Start of SUPPLIED DATA

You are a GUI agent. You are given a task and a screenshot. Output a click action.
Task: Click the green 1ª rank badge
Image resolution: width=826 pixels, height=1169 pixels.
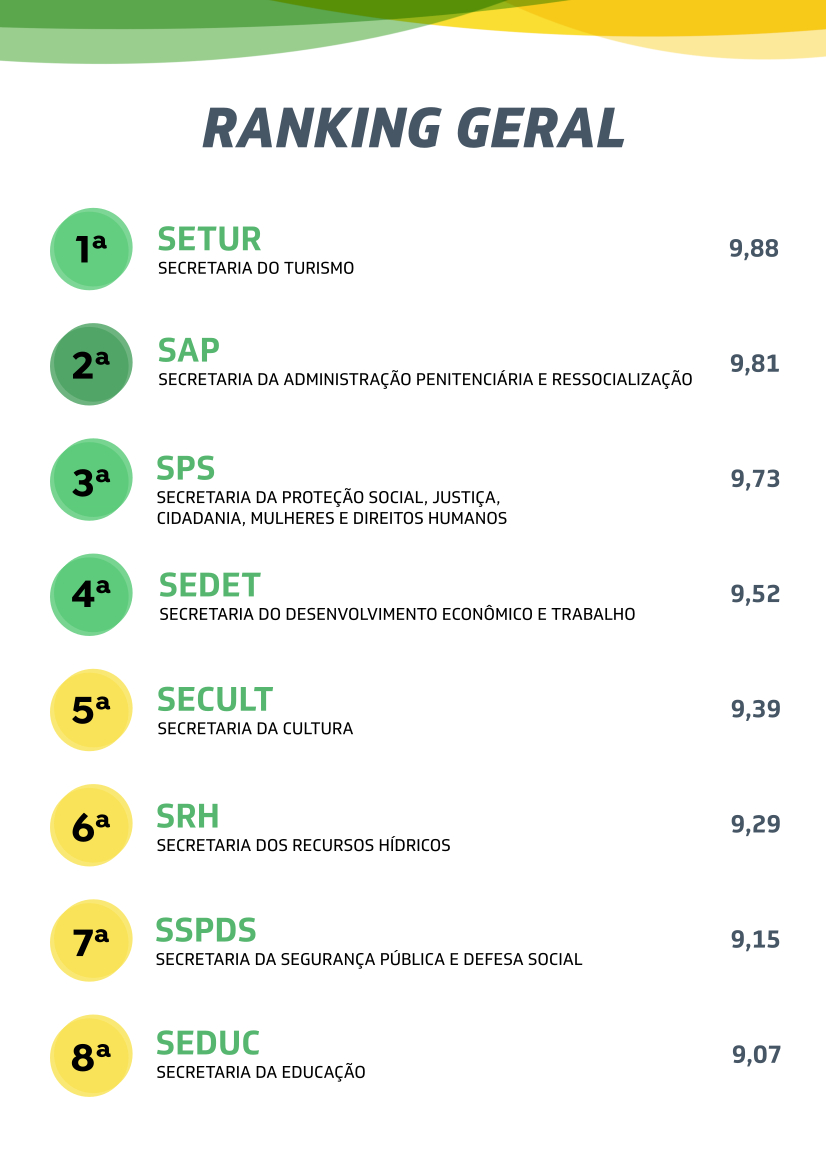91,249
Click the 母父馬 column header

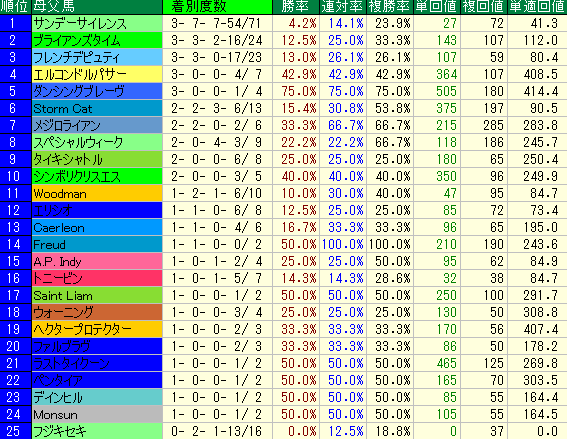pyautogui.click(x=97, y=7)
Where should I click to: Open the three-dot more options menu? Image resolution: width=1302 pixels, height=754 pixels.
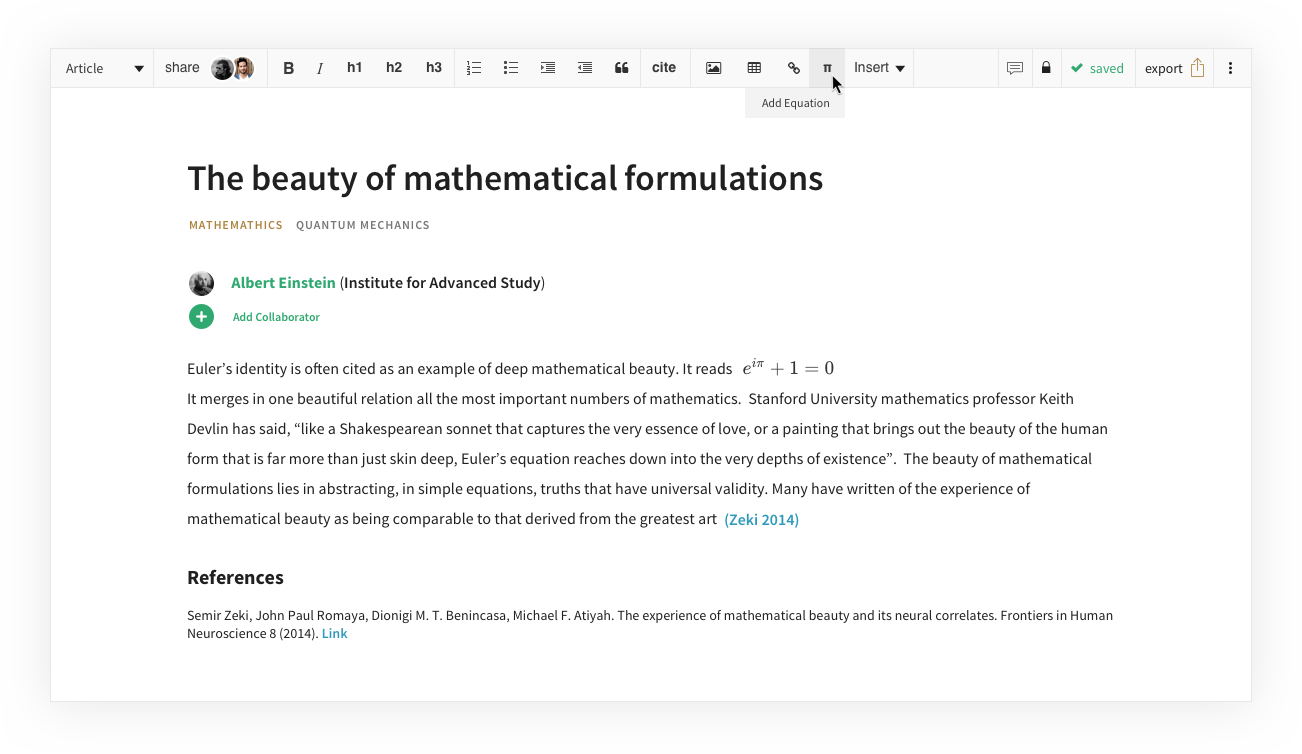tap(1230, 68)
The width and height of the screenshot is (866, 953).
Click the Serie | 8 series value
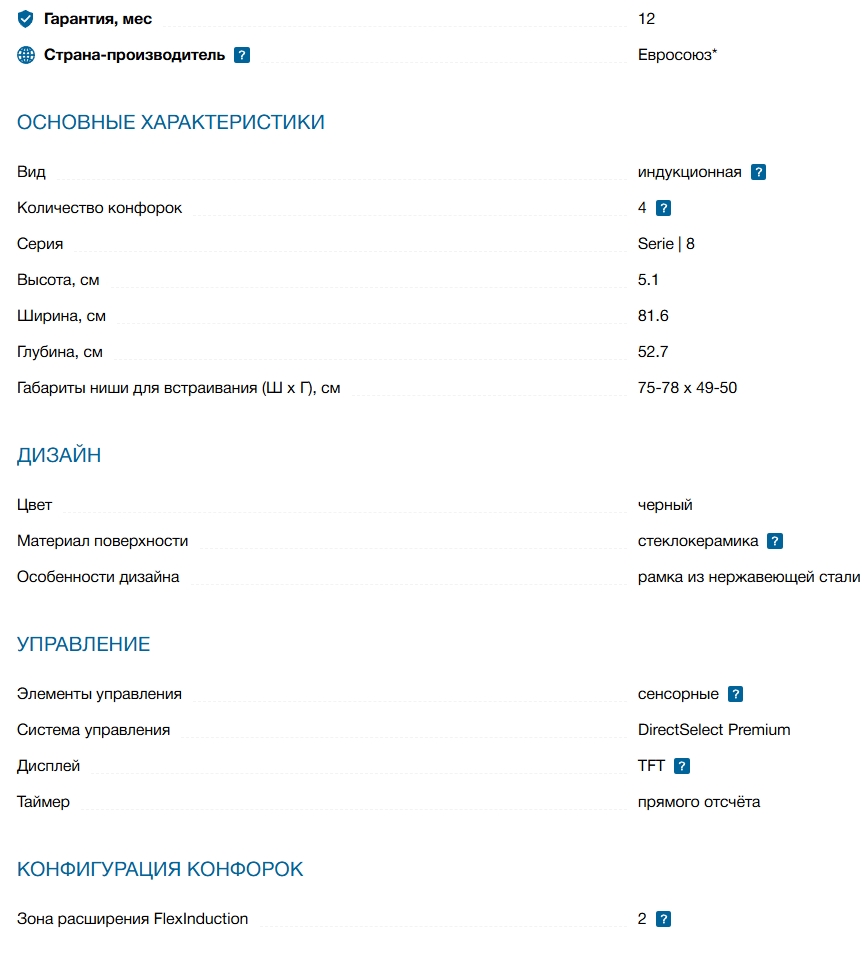(666, 244)
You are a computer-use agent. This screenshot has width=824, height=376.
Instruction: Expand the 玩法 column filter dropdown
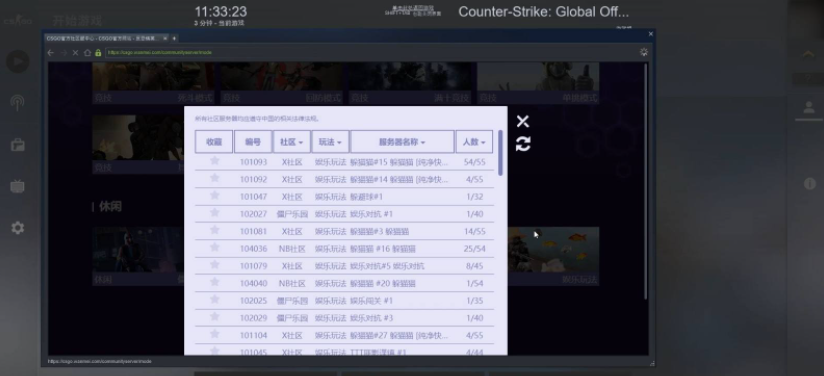coord(330,142)
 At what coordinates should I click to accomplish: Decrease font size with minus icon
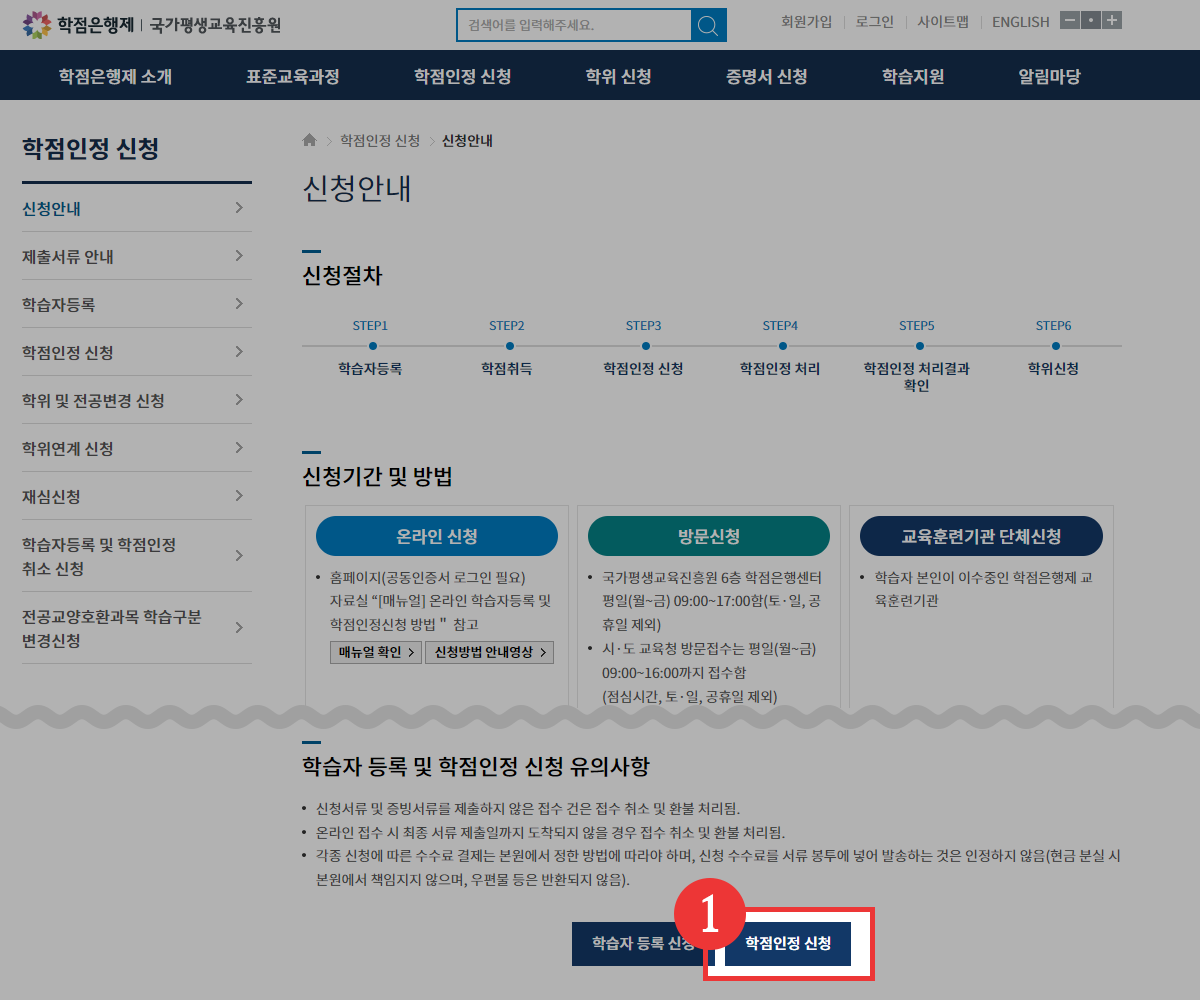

End of SUPPLIED DATA

--- DIRECTIONS ---
Pull the text lines out of each of the items above and repeat them word for word, leaving out the pictures.

--- RESULT OF THIS EXERCISE ---
You are a GUI agent. You are given a task and a screenshot. Output a click action.
Task: Click the green 1ª rank badge
Image resolution: width=826 pixels, height=1169 pixels.
91,249
Click the 母父馬 column header

pyautogui.click(x=97, y=7)
Where should I click to: Open the three-dot more options menu? Image resolution: width=1302 pixels, height=754 pixels.
tap(1230, 68)
The width and height of the screenshot is (866, 953).
Click the Serie | 8 series value
(666, 244)
You are a computer-use agent. This screenshot has width=824, height=376.
Instruction: Expand the 玩法 column filter dropdown
coord(330,142)
 At what coordinates should I click to accomplish: Decrease font size with minus icon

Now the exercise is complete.